IT’S NOT EASY to have a conversation with someone you have hurt. Especially when it’s your mother. Especially when you have to invent her side of the conversation because your mother is dead.
The brief history: In 1978, at the age of 38, while a graduate student at Harvard, my mother suffered an aneurysm. A blood vessel ruptured in her brain, spilling a wide swath of damage. She survived, but it crippled her: left-side paralysis, her mind as jumbled as a pile of Legos. After a few months at Mass. General, she returned home to New Hampshire. With an adult family friend, my brother and sister and I helped take care of her. I was 12. I grew up fast.
To my eyes, I was stuck with a scary, broken mother I couldn’t figure out how to love. Nor could I ascertain through her brain-scrambled haze if she truly loved me. The old Sara Gilsdorf — athlete, artist, cook, photographer, teacher, doer — was gone. I looked for years but never again found that woman and mother who kept her three children clean and fed — the person who taught me how to draw, to cook, to take photographs, to cross-country ski, to plant a garden.
For my high school and part of my college years, Mom lived at home with us. Then, as her health declined, a suitable place for her was found. Mom spent her last nine years in a nursing home, alone.
And yet, she still speaks.
During most of my 20s, I avoided her. I bounced from Western Mass., Louisiana, France, and Middle-earth. She’d call and I’d listen to long, quasi-nonsensical monologues about her medical crises or Julia Child. Dangling on the other end of the line, I’d cringe. Sometimes, I’d let her calls go to voice mail. When I’d visit her at her nursing home in Portsmouth, my goal was to make our time together as painless as possible. Painless for me. I’d last about two hours. In the sterile environs of her room, our conversations would go something like this:
Mom: “Did you see that show on PBS? You always liked penguins.”
“Can you roll the blanket down? I’m roasting.”
“Mom, it’s 65 degrees in here. You can do it yourself. Please eat something. The nurses say you aren’t eating.”
“Ethan, you’re sucking all the oxygen out of the room. I need an Ativan.”
I spent a lot of time resisting her. Arguing with her. Putting up thorny walls. By the time she died in 1997, most of her friends had stopped visiting. I had largely stopped visiting. And so I have regrets. Hence the conversations. One-sided.
“Mom, I could have been a better son. More compassionate. I could have listened more, visited you more. I could have found more time to just be with you. The Mom you were.”

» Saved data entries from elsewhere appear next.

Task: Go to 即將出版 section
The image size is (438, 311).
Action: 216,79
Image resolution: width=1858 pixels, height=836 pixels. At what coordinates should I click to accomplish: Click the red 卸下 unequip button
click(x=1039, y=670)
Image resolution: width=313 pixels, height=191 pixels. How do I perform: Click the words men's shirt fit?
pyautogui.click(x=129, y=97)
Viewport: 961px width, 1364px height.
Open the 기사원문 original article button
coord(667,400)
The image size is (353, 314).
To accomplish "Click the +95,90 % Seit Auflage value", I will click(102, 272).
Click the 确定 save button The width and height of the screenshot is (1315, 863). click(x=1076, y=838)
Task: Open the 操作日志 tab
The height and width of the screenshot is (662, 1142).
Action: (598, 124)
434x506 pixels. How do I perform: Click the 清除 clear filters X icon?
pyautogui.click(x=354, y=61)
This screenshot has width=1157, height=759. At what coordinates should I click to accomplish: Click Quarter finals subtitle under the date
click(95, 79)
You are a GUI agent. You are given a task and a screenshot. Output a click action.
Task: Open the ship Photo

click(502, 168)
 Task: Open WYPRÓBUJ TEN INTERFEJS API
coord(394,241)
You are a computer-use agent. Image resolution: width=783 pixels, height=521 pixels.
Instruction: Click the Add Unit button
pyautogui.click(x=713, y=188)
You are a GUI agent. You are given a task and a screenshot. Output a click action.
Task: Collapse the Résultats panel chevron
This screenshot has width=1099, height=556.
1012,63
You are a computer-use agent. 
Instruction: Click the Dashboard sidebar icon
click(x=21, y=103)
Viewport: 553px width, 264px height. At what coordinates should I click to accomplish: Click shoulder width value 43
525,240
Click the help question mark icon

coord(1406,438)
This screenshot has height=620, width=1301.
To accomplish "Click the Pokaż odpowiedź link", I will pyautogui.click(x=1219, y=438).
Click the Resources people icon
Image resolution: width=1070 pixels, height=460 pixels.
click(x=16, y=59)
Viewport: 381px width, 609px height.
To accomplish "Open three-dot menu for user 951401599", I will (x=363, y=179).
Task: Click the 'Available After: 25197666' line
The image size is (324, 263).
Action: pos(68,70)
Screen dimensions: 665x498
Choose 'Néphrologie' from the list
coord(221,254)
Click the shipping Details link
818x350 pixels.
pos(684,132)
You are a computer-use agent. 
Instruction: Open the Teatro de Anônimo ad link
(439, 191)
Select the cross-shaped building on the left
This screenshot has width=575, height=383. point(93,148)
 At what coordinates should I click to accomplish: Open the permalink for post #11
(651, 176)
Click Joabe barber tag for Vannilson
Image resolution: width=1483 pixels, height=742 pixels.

I should have pushed not my mother away, but my fears of loving someone who couldn’t love me back the way I needed. All I had to do was let her in. But I wasn’t mature enough, or smart enough, or healed-over enough. There’s scant comfort in the not knowing — what I could have done. Or, if given another chance, whether I would have the courage to be different. On good days, I forgive myself. Other days, I do not.
On the best days, Mom visits. When I’m asleep. Sometimes we talk. Or she’ll show me a recipe, or simply watch as I paint a picture. That is some good I wring from this netherworld. Mom, I look forward to our next conversation.